I came across this visual a while ago and it really resonated with me. It made me re-examine my perspective. Look at the image on the left. By attempting to make sure everyone is equal (and has the exact same supports), the two smaller kids are still at a disadvantage to see over the fence to take in the game. You may say that everyone has been given the same opportunity. The truth is, in this illustration, only the tallest kid benefits completely from that opportunity.
Now, look at the image in the middle. There is a redistribution of the supports so that they have an equal view of the game (and therefore are treated equitably). This is really the realm of which fundraising thrives. Some people have greater access to assets than others (sometimes through no other happenstance than being born into the ‘right’ family). But why do you suppose that some have more than others?

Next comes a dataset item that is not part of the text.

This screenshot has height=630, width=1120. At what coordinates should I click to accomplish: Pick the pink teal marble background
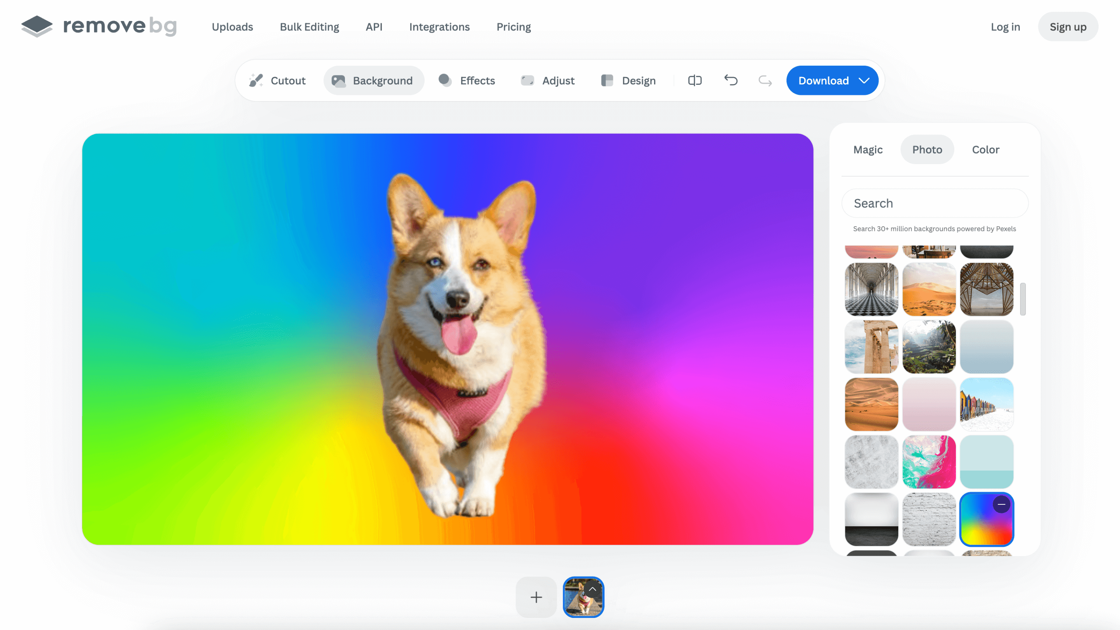pyautogui.click(x=929, y=462)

Perhaps it is a huge social experiment to see if there can be a natural redistribution of some of the wealth. The tallest kid doesn’t have a box to stand on (but that doesn’t matter as s/he is enjoying the view anyways) and the smallest kid has two boxes to stand on for an unobstructed view. The takeaway here is that the same ‘distribution’ across the board doesn’t work for everybody. In the fundraising world, we would refer to this as segmentation. The tallest kid is not being disadvantaged with a box to stand on. The smallest kid has been elevated (literally and figuratively).
The image on the right is an illustration of a case statement where the actual barrier was removed. When the barrier is removed, there is not a need for those supports anymore and all three kids have a great view of the game. Remember that the case statement starts by addressing an issue and then describes a future where people can live up to their potential free from external barriers.
So what does this have to do with Fundraising?
There are so many similarities to the world of fundraising — it need not just be about the physical supports and perspective. It can be about staffing — some on the team will need more support than others. The same goes for volunteers. And donors. The list goes on and on…..
Really, this is just a different way of looking at some of the issues. I would reckon that the cookie-cutter approach (left-hand picture) is probably the least effective perspective and least desired. Though far too often, that is what happens — a mass approach — likely because it is the easiest.
Remember as George Orwell said, “All animals are equal, but some animals are more equal than others.”